Short task: Reproduce every line of the listing below verbatim, with no changes.
-- start Supplied data --
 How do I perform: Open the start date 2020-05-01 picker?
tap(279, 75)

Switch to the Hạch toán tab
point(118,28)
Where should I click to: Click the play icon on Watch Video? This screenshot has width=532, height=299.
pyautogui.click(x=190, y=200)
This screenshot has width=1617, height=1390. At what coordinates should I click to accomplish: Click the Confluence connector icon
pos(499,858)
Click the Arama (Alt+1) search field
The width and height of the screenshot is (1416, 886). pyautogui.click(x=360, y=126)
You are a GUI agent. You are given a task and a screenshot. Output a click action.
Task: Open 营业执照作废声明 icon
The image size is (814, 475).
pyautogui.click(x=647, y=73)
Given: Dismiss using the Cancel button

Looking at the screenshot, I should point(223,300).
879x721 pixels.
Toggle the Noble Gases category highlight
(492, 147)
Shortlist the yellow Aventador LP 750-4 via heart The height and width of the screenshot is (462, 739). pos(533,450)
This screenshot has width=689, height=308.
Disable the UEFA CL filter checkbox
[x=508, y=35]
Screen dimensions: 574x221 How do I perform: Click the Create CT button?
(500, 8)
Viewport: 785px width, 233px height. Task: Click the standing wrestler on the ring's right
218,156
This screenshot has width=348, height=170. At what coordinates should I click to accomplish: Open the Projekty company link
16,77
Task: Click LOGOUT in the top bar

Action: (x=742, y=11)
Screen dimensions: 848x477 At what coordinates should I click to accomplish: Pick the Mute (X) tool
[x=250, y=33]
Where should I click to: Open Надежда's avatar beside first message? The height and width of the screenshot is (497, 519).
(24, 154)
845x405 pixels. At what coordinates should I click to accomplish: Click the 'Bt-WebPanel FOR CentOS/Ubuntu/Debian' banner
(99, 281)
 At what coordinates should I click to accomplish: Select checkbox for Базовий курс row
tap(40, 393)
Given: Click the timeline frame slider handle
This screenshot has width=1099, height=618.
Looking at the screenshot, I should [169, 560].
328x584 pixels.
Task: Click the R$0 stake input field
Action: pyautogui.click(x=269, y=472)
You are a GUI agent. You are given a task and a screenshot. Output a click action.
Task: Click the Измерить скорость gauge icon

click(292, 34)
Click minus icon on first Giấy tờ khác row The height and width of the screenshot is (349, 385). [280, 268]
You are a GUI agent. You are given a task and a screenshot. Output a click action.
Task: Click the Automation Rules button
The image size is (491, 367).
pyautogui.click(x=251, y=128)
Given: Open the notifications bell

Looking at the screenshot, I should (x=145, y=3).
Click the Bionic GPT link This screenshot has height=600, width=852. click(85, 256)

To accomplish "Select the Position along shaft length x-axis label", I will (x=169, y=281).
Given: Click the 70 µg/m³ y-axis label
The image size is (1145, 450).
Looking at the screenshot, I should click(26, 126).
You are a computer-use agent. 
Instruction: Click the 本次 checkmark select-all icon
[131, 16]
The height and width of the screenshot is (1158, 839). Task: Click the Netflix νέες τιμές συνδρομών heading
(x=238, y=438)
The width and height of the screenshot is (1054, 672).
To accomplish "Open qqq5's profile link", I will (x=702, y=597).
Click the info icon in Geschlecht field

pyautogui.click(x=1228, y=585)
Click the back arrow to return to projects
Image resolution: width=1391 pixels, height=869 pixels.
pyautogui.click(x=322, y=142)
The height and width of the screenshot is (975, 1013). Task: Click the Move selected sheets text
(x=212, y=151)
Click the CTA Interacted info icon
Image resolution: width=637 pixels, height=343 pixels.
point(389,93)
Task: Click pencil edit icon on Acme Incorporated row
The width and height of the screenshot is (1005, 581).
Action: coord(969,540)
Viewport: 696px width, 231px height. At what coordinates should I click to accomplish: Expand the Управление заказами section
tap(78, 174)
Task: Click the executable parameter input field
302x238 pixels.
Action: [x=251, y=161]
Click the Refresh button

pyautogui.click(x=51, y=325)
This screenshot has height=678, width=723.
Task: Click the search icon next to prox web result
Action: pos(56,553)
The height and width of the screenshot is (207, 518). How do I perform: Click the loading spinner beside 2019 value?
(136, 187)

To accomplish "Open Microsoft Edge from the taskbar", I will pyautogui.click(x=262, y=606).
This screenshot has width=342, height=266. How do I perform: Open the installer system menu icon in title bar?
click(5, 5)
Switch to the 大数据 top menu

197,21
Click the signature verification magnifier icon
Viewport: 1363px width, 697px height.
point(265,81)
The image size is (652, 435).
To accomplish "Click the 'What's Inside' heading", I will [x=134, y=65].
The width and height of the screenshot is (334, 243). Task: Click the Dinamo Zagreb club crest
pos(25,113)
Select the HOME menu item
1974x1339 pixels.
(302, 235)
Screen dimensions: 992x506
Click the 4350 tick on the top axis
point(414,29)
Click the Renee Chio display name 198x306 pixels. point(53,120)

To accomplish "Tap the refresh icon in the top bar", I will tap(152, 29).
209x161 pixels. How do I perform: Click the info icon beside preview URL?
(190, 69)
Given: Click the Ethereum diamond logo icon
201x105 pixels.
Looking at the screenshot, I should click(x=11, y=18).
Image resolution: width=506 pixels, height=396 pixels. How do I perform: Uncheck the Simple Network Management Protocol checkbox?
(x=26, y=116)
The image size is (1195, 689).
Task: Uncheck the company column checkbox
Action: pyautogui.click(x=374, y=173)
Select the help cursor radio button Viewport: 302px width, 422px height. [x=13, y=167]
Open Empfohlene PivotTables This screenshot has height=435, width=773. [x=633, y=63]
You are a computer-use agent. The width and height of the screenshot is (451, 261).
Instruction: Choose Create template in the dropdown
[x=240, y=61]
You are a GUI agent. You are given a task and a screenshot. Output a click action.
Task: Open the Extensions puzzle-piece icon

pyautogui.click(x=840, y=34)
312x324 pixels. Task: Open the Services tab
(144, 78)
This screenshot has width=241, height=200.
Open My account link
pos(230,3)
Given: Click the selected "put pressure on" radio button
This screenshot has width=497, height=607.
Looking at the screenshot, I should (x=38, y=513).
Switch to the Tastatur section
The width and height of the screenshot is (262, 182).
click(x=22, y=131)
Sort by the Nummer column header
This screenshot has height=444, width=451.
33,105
-- end Supplied data --
Solution for this problem:
 How do I perform: Open the start date 2020-05-01 picker?
tap(279, 75)

Switch to the Hạch toán tab
point(118,28)
Where should I click to: Click the play icon on Watch Video? This screenshot has width=532, height=299.
pyautogui.click(x=190, y=200)
This screenshot has width=1617, height=1390. At what coordinates should I click to accomplish: Click the Confluence connector icon
pos(499,858)
Click the Arama (Alt+1) search field
The width and height of the screenshot is (1416, 886). pyautogui.click(x=360, y=126)
You are a GUI agent. You are given a task and a screenshot. Output a click action.
Task: Open 营业执照作废声明 icon
The image size is (814, 475).
pyautogui.click(x=647, y=73)
Given: Dismiss using the Cancel button

Looking at the screenshot, I should point(223,300).
879x721 pixels.
Toggle the Noble Gases category highlight
(492, 147)
Shortlist the yellow Aventador LP 750-4 via heart The height and width of the screenshot is (462, 739). pos(533,450)
This screenshot has width=689, height=308.
Disable the UEFA CL filter checkbox
[x=508, y=35]
Screen dimensions: 574x221 How do I perform: Click the Create CT button?
(500, 8)
Viewport: 785px width, 233px height. Task: Click the standing wrestler on the ring's right
218,156
This screenshot has width=348, height=170. At what coordinates should I click to accomplish: Open the Projekty company link
16,77
Task: Click LOGOUT in the top bar

Action: (x=742, y=11)
Screen dimensions: 848x477 At what coordinates should I click to accomplish: Pick the Mute (X) tool
[x=250, y=33]
Where should I click to: Open Надежда's avatar beside first message? The height and width of the screenshot is (497, 519).
(24, 154)
845x405 pixels. At what coordinates should I click to accomplish: Click the 'Bt-WebPanel FOR CentOS/Ubuntu/Debian' banner
(99, 281)
 At what coordinates should I click to accomplish: Select checkbox for Базовий курс row
tap(40, 393)
Given: Click the timeline frame slider handle
This screenshot has width=1099, height=618.
Looking at the screenshot, I should [169, 560].
328x584 pixels.
Task: Click the R$0 stake input field
Action: pyautogui.click(x=269, y=472)
You are a GUI agent. You are given a task and a screenshot. Output a click action.
Task: Click the Измерить скорость gauge icon

click(292, 34)
Click minus icon on first Giấy tờ khác row The height and width of the screenshot is (349, 385). [280, 268]
You are a GUI agent. You are given a task and a screenshot. Output a click action.
Task: Click the Automation Rules button
The image size is (491, 367).
pyautogui.click(x=251, y=128)
Given: Open the notifications bell

Looking at the screenshot, I should (x=145, y=3).
Click the Bionic GPT link This screenshot has height=600, width=852. click(85, 256)

To accomplish "Select the Position along shaft length x-axis label", I will (x=169, y=281).
Given: Click the 70 µg/m³ y-axis label
The image size is (1145, 450).
Looking at the screenshot, I should click(26, 126).
You are a computer-use agent. 
Instruction: Click the 本次 checkmark select-all icon
[131, 16]
The height and width of the screenshot is (1158, 839). Task: Click the Netflix νέες τιμές συνδρομών heading
(x=238, y=438)
The width and height of the screenshot is (1054, 672).
To accomplish "Open qqq5's profile link", I will (x=702, y=597).
Click the info icon in Geschlecht field

pyautogui.click(x=1228, y=585)
Click the back arrow to return to projects
Image resolution: width=1391 pixels, height=869 pixels.
pyautogui.click(x=322, y=142)
The height and width of the screenshot is (975, 1013). Task: Click the Move selected sheets text
(x=212, y=151)
Click the CTA Interacted info icon
Image resolution: width=637 pixels, height=343 pixels.
point(389,93)
Task: Click pencil edit icon on Acme Incorporated row
The width and height of the screenshot is (1005, 581).
Action: coord(969,540)
Viewport: 696px width, 231px height. At what coordinates should I click to accomplish: Expand the Управление заказами section
tap(78, 174)
Task: Click the executable parameter input field
302x238 pixels.
Action: [x=251, y=161]
Click the Refresh button

pyautogui.click(x=51, y=325)
This screenshot has height=678, width=723.
Task: Click the search icon next to prox web result
Action: pos(56,553)
The height and width of the screenshot is (207, 518). How do I perform: Click the loading spinner beside 2019 value?
(136, 187)

To accomplish "Open Microsoft Edge from the taskbar", I will pyautogui.click(x=262, y=606).
This screenshot has width=342, height=266. How do I perform: Open the installer system menu icon in title bar?
click(5, 5)
Switch to the 大数据 top menu

197,21
Click the signature verification magnifier icon
Viewport: 1363px width, 697px height.
point(265,81)
The image size is (652, 435).
To accomplish "Click the 'What's Inside' heading", I will [x=134, y=65].
The width and height of the screenshot is (334, 243). Task: Click the Dinamo Zagreb club crest
pos(25,113)
Select the HOME menu item
1974x1339 pixels.
(302, 235)
Screen dimensions: 992x506
Click the 4350 tick on the top axis
point(414,29)
Click the Renee Chio display name 198x306 pixels. point(53,120)

To accomplish "Tap the refresh icon in the top bar", I will tap(152, 29).
209x161 pixels. How do I perform: Click the info icon beside preview URL?
(190, 69)
Given: Click the Ethereum diamond logo icon
201x105 pixels.
Looking at the screenshot, I should click(x=11, y=18).
Image resolution: width=506 pixels, height=396 pixels. How do I perform: Uncheck the Simple Network Management Protocol checkbox?
(x=26, y=116)
The image size is (1195, 689).
Task: Uncheck the company column checkbox
Action: pyautogui.click(x=374, y=173)
Select the help cursor radio button Viewport: 302px width, 422px height. [x=13, y=167]
Open Empfohlene PivotTables This screenshot has height=435, width=773. [x=633, y=63]
You are a computer-use agent. The width and height of the screenshot is (451, 261).
Instruction: Choose Create template in the dropdown
[x=240, y=61]
You are a GUI agent. You are given a task and a screenshot. Output a click action.
Task: Open the Extensions puzzle-piece icon

pyautogui.click(x=840, y=34)
312x324 pixels. Task: Open the Services tab
(144, 78)
This screenshot has width=241, height=200.
Open My account link
pos(230,3)
Given: Click the selected "put pressure on" radio button
This screenshot has width=497, height=607.
Looking at the screenshot, I should (x=38, y=513).
Switch to the Tastatur section
The width and height of the screenshot is (262, 182).
click(x=22, y=131)
Sort by the Nummer column header
This screenshot has height=444, width=451.
33,105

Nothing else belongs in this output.